**** DATA FOR THIS EXERCISE ****
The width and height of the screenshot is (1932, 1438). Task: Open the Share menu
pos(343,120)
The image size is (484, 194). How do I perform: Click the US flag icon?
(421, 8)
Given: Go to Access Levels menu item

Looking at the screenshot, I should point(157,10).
****
**** DATA FOR THIS EXERCISE ****
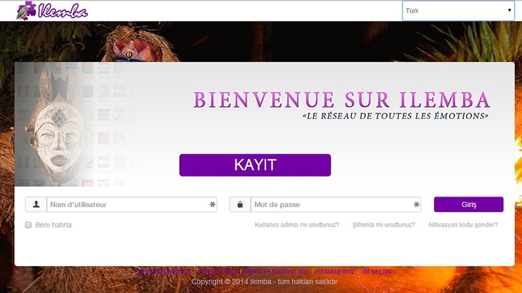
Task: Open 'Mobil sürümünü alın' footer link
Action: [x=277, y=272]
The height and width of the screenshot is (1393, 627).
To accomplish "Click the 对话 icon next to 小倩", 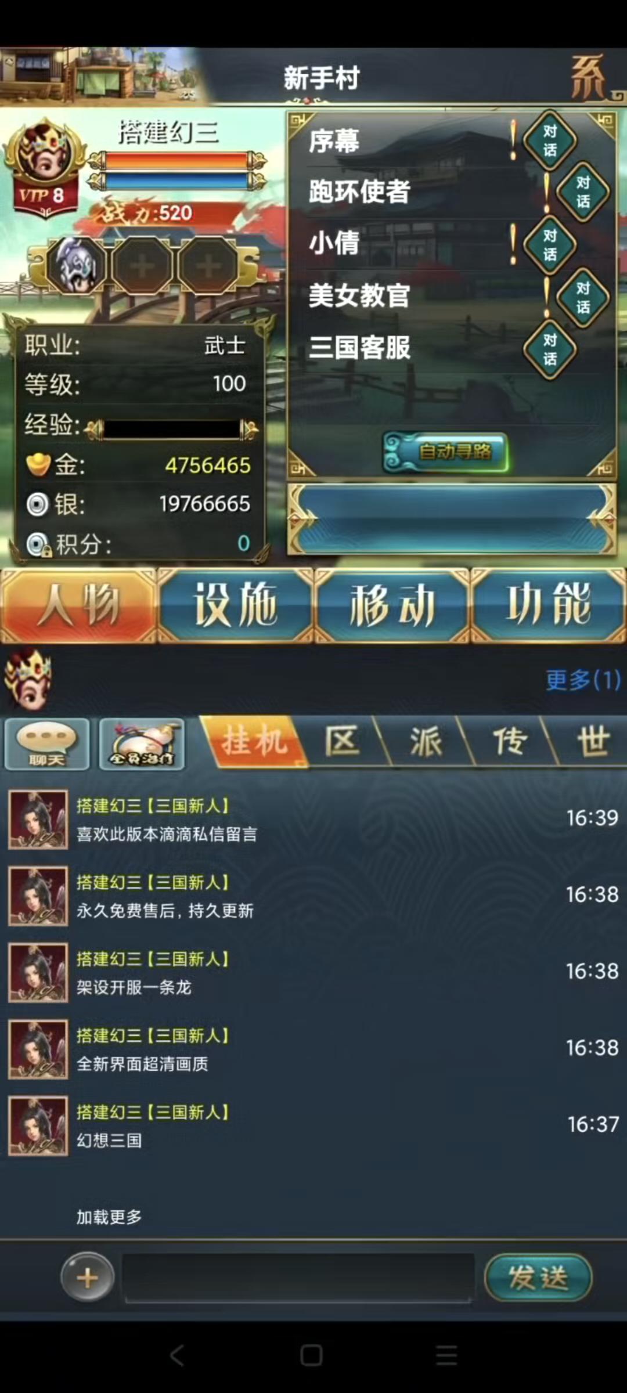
****
**** DATA FOR THIS EXERCISE ****
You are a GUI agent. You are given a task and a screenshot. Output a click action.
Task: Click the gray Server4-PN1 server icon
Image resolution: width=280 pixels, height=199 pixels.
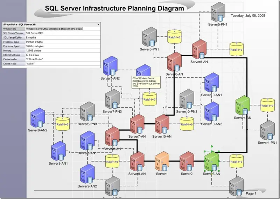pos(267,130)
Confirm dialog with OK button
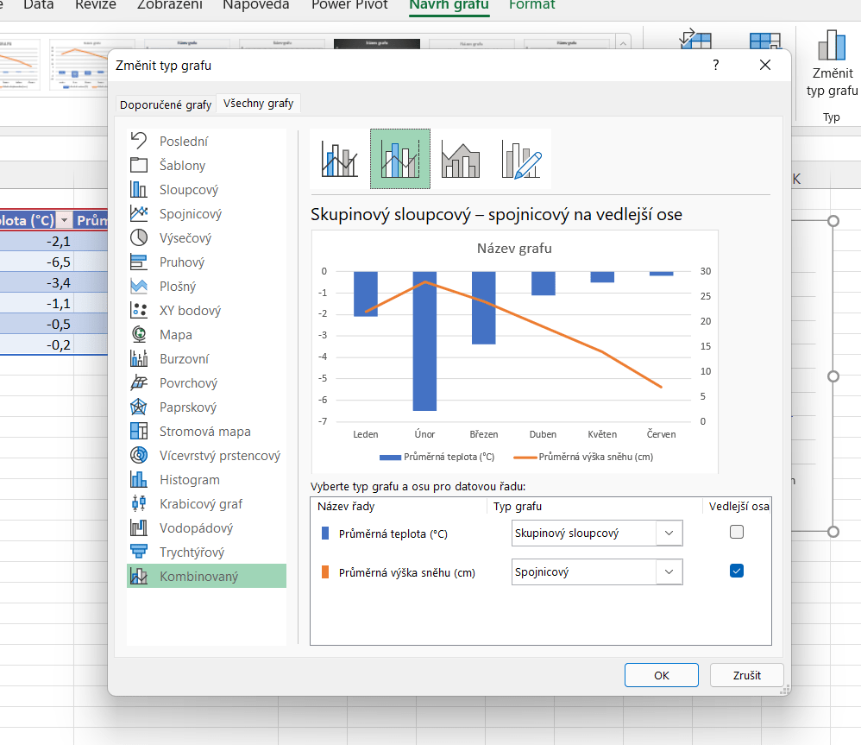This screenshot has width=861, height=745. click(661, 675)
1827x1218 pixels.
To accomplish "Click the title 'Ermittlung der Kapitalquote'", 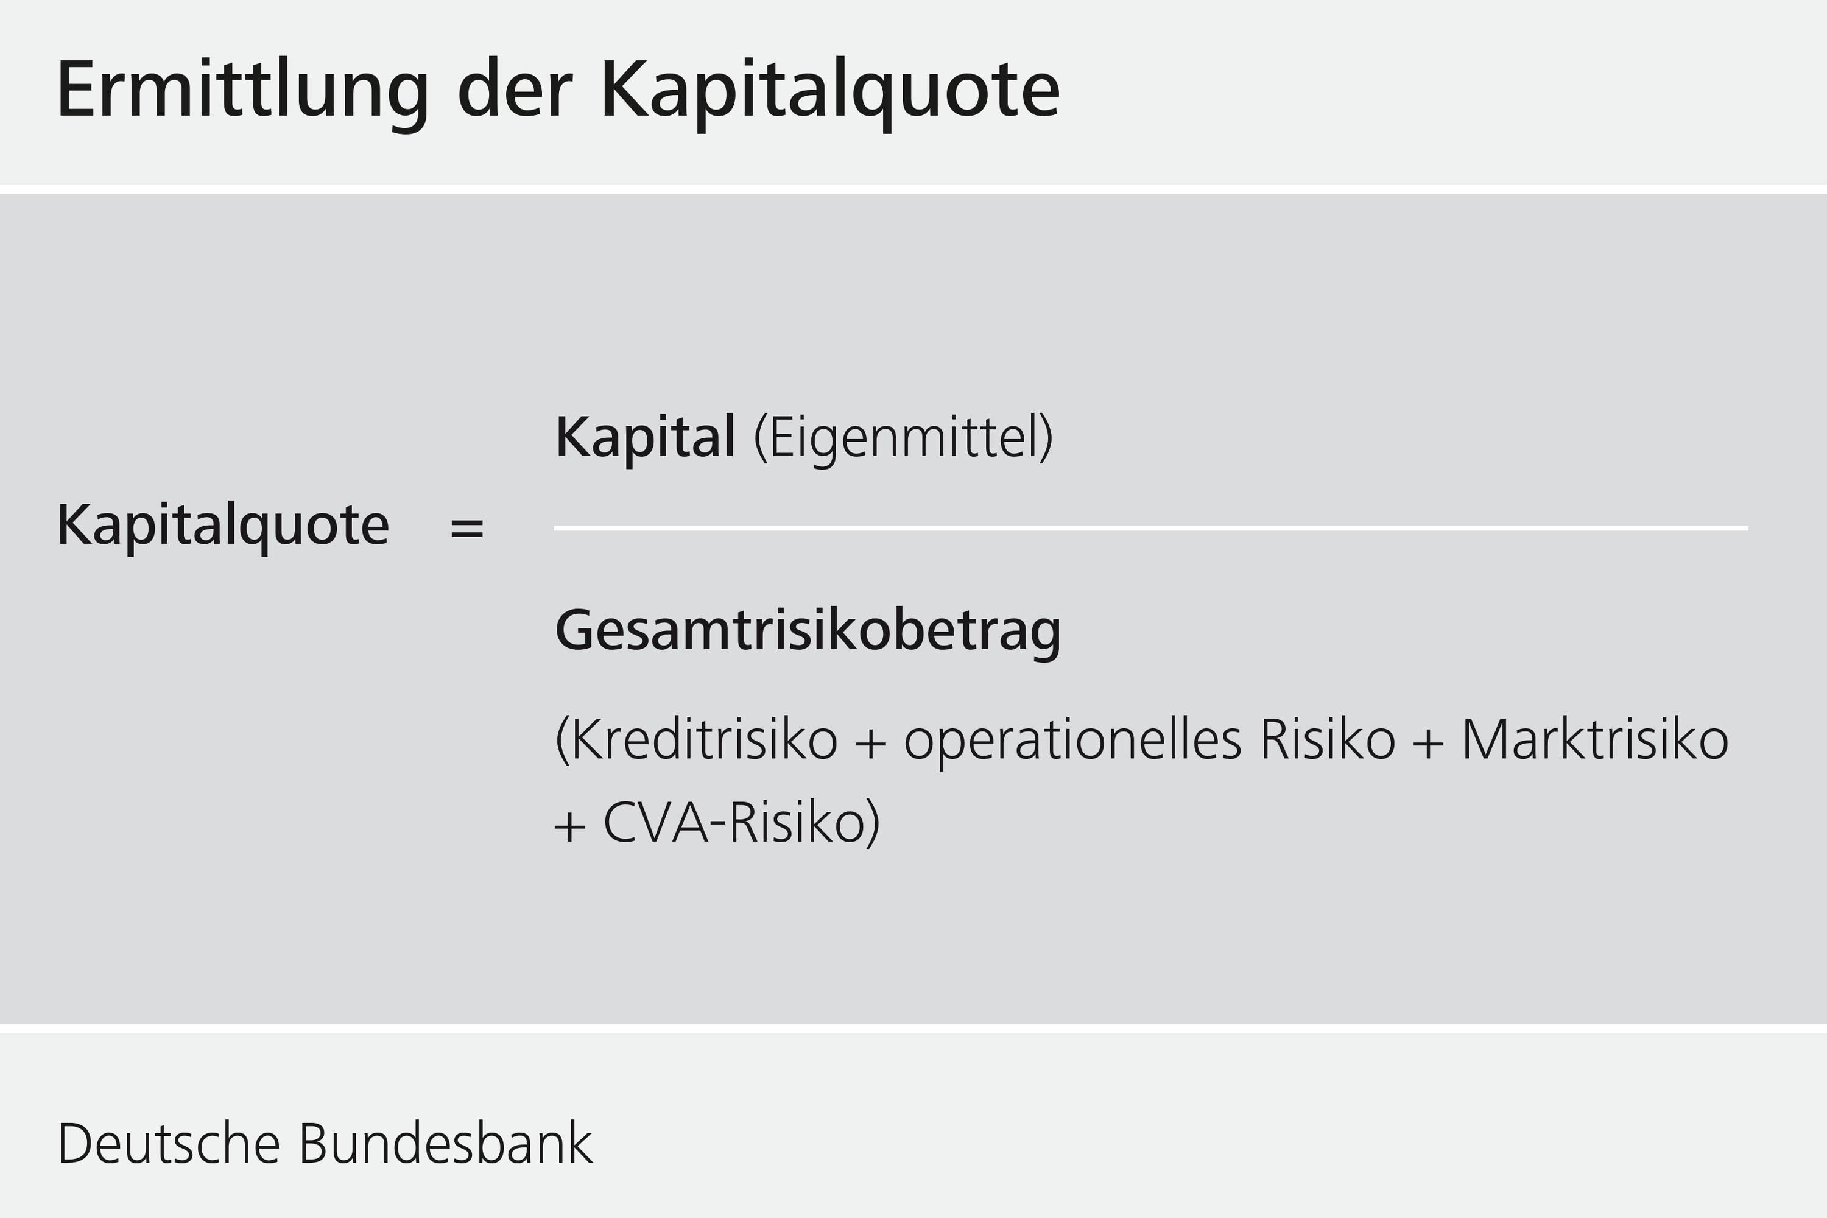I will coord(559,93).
****
## PROMPT
In the material, rewrite the lines from the line with "The height and" to the line with "the 对话 icon", changing "screenshot" to "image" and leaving everything else as it is. Omit the pictures.

## TASK OUTPUT
The height and width of the image is (1393, 627).
To accomplish "Click the 对话 icon next to 小倩", 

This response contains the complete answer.